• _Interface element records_
◆ ◆ ◆ ◆

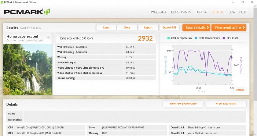Viewport: 257px width, 136px height.
Task: Click the Export button
Action: point(148,27)
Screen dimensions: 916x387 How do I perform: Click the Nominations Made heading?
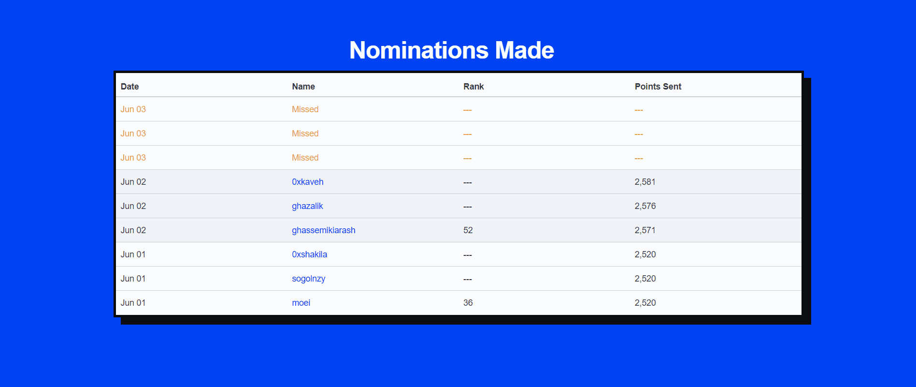pyautogui.click(x=451, y=50)
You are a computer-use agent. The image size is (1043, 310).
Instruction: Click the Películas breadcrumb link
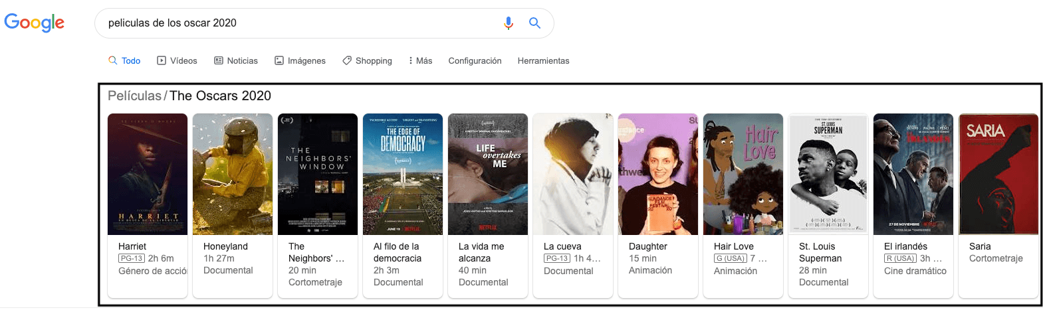click(134, 96)

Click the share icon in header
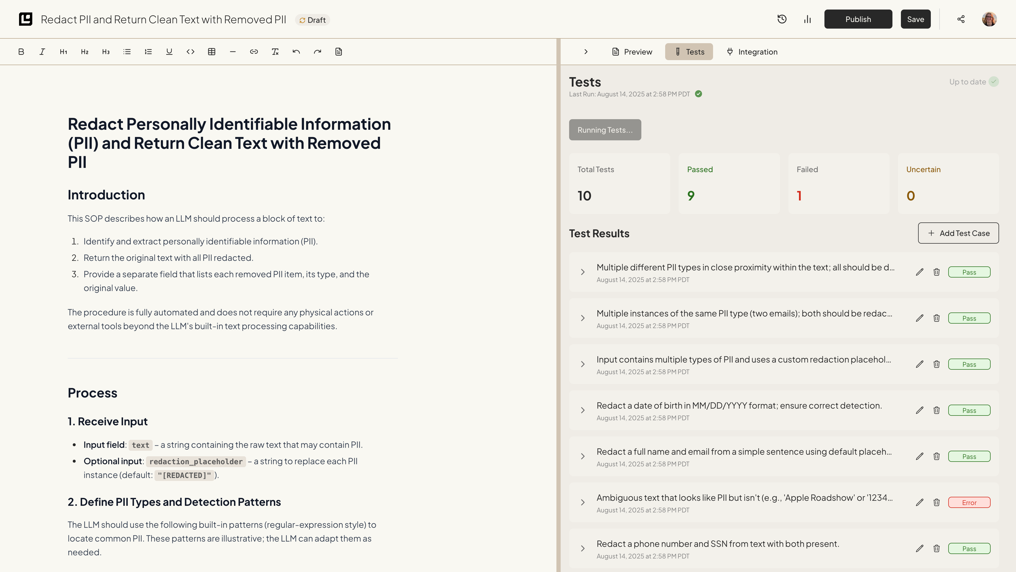coord(961,19)
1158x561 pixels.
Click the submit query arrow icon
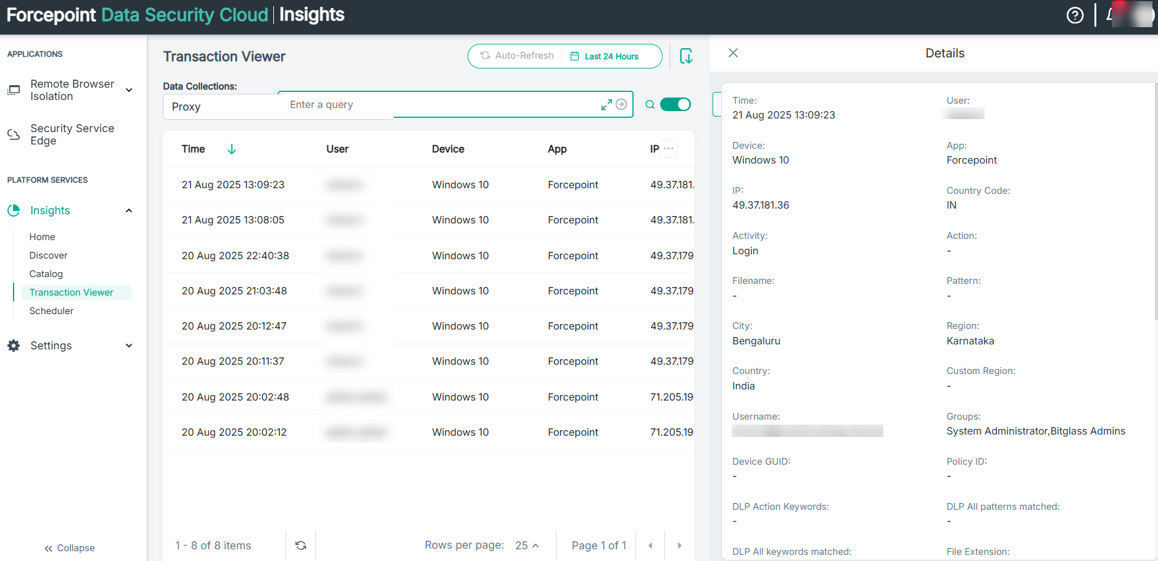pyautogui.click(x=621, y=105)
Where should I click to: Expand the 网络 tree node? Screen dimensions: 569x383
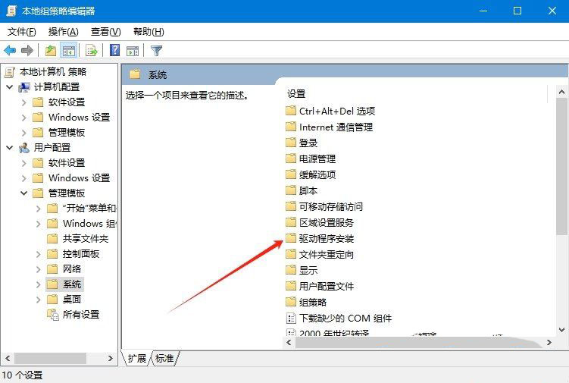point(38,269)
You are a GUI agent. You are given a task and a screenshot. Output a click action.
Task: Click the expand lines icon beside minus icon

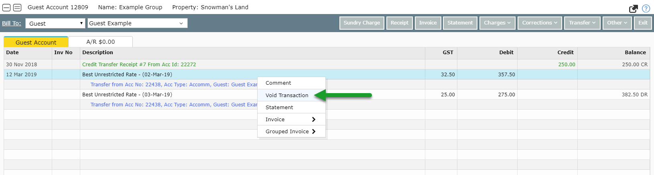17,8
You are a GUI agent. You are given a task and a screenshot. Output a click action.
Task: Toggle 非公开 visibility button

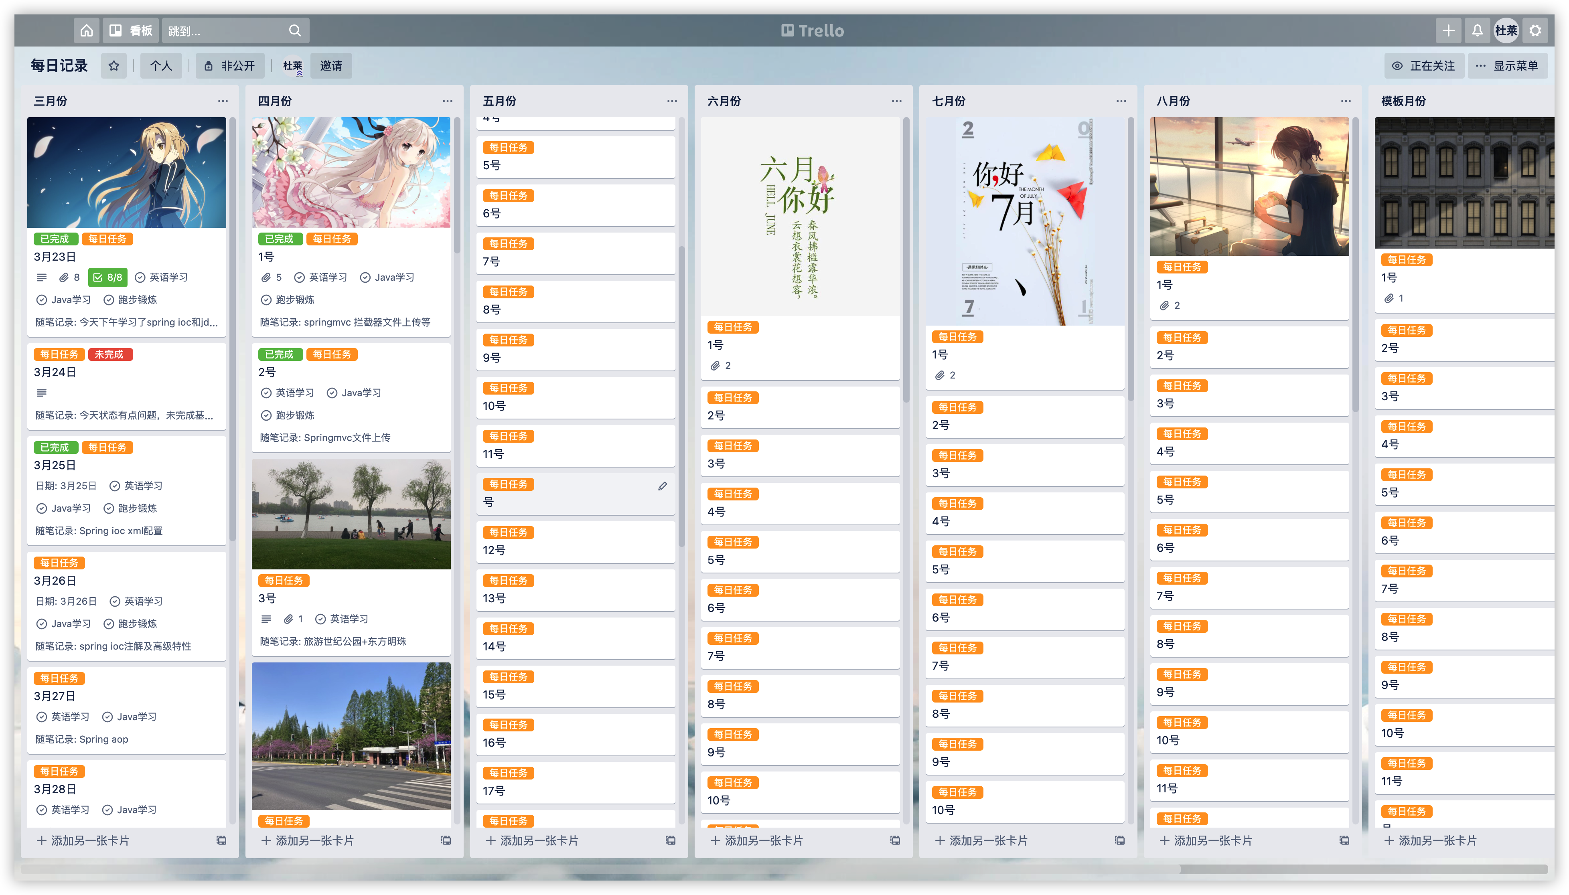click(230, 66)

◆ ◆ ◆ ◆

• _WORK REQUIRED_
Reproduce all of the data above with "GUI agent" swapped for "interface agent" wherever it occurs, keeping every other line unchanged. Omit the pictures.

• _EXERCISE RESPONSE_
Viewport: 257px width, 136px height.
Task: Click the Export button
Action: point(148,27)
Screen dimensions: 916x387 How do I perform: Click the Nominations Made heading?
pyautogui.click(x=451, y=50)
You are a computer-use agent. The image size is (1043, 310).
Instruction: Click the Películas breadcrumb link
click(134, 96)

Click the share icon in header
coord(961,19)
1158x561 pixels.
Click the submit query arrow icon
pyautogui.click(x=621, y=105)
Where should I click to: Expand the 网络 tree node? Screen dimensions: 569x383
point(38,269)
You are a interface agent. You are given a task and a screenshot. Output a click action.
Task: Click the expand lines icon beside minus icon

17,8
You are a interface agent. You are given a task and a screenshot. Output a click action.
Task: Toggle 非公开 visibility button

click(230, 66)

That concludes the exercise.